核弾頭よりも怖いもの

 北朝鮮による核実験の実行が宣言されて大きな衝撃が走った。本当に実行されたのか、脅しに過ぎないのかは今後の検証に任されているが北朝鮮問題が新たなステージに入った事は間違いない。金正日体制を温存しようとする中国・韓国の政策に批判が厳しい。中国が協力すれば経済政策で金正日体制を崩壊に追い込むことはたやすいことだろう。しかし仮にそうなった場合の現実をどこまで考慮しているのか?メディアの論調にはそこまでの想像力は見られない。

 金正日体制が崩壊すれば2200万人程度の北朝鮮人民の多くが難民となる。これらの人々は国境を越えて中国に向かうか、おそらくはより多くの人々が38度線を越えて同胞のいる韓国に流れ込む。その難民をどう処理するのか?経済的打撃は計り知れず、問題解決のシナリオはまだない。北朝鮮政府に代わって国内を統治する枠組が必要になる。どの国がその実務を行うのか?米国を背景にした韓国か、中国か、どちらかが引くことは考えられない。ロシアも黙ってはいまい。いやが上にも国際的な力の駆け引きが繰り広げられる。場合によっては武力の衝突までもあり得る。朝鮮戦争を思い出すが良い。

 韓国を訪問したときに感じたのは韓国の人が本当に恐れているのは北朝鮮ではなく中国だということだ。中国にとって朝鮮半島は中国大陸の一部であるとの認識しかないのではないか。北朝鮮という緩衝地帯を得て安定してきた朝鮮半島のパワーバランスが崩れる事を一番恐れているのは国境を接する羽目になる中国と韓国であり、米国であり、それから日本とロシアだ。その様なケースでいずれもが納得できる妥協点を見つけることは不可能に近い。よって北朝鮮の体制を維持する事で直接の対峙を避けることは中国と韓国の共通の利益にかなう。

 最も理想的な解は北朝鮮政府がより穏健で協力的な勢力に移行して現在の国境線を維持しながらゆるやかに経済を向上させる事で将来にわたって中国と韓・米との緩衝地帯としての役割を果たし続けることだろう。ちょっと昔ならば外国の諜報機関によって演出される政府転覆と新政府樹立は有効な選択肢だっただろう。しかし金正日による強行体制と国際的な監視体制はそれを許さない。残念ながら穏便な方法による北朝鮮の政権移行の可能性はますます乏しくなってきた。

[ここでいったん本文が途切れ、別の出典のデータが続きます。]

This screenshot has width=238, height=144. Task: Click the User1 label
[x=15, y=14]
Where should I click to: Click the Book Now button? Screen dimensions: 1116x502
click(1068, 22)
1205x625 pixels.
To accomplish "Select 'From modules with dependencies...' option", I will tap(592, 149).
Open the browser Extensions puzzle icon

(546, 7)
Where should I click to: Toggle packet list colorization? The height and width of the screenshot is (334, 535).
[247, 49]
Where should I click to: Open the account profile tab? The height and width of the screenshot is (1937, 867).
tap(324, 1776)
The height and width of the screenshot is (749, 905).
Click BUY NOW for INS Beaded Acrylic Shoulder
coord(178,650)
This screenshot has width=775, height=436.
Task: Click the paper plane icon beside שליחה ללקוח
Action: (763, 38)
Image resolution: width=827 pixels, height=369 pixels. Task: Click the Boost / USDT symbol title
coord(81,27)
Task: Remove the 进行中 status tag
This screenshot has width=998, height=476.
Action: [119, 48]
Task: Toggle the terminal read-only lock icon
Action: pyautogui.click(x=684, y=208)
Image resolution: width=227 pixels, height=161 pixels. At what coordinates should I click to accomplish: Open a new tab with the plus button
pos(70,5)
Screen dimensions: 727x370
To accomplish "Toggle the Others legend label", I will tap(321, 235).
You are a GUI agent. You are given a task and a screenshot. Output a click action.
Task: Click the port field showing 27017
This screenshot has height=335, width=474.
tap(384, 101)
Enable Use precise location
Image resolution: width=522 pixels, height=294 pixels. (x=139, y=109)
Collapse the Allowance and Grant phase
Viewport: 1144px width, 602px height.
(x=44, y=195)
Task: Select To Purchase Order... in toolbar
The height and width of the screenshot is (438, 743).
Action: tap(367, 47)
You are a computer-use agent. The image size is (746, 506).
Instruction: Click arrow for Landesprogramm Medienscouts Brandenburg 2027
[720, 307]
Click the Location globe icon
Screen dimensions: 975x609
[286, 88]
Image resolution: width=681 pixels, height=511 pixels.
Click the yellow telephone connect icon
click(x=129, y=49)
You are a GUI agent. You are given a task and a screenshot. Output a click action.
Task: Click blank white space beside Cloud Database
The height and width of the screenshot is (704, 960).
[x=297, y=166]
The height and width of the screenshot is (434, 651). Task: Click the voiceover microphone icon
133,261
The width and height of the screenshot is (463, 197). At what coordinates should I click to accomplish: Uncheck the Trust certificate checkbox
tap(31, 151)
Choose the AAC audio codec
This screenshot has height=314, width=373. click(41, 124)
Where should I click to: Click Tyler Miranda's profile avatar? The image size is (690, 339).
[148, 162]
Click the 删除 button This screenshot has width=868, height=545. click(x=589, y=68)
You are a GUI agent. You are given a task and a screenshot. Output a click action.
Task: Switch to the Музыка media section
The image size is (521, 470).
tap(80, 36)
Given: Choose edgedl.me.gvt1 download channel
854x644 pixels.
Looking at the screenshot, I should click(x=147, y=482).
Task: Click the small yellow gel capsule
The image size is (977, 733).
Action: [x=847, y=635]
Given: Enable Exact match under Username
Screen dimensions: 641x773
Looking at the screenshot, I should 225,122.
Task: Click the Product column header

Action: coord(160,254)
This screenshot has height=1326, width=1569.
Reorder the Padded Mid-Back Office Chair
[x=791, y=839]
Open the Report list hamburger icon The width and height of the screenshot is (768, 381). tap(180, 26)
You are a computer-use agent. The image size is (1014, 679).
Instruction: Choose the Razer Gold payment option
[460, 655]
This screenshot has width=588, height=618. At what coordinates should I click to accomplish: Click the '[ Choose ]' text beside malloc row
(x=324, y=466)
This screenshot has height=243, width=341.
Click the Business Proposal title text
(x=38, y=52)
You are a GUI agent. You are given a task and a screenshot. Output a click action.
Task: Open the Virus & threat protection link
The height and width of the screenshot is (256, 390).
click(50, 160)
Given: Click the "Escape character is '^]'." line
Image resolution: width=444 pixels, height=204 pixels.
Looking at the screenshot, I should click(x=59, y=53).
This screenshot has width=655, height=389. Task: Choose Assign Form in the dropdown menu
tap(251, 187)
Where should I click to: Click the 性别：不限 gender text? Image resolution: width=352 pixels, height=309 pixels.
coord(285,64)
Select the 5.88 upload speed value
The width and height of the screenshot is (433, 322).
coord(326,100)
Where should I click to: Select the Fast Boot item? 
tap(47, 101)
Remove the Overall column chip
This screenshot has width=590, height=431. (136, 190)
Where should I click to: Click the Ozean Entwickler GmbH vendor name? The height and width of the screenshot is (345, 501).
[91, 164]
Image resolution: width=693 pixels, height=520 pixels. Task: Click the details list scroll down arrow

 このような分かり切った情勢分析が国会でもメディアでも議論されないのはなぜか?世論に対して北朝鮮制裁論をあおって政府の手を縛り、北朝鮮政府を崩壊に追い込むことが本当に朝鮮半島の安定と日本の国益にかなうのか?当然ながら政府内部では検討がなされているだろうが公式な論評はない(公表すべきではない)。大量の難民流出と中韓衝突、そのリスクの検討をないがしろにして金正日体制解体をむやみに叫ぶべきではない。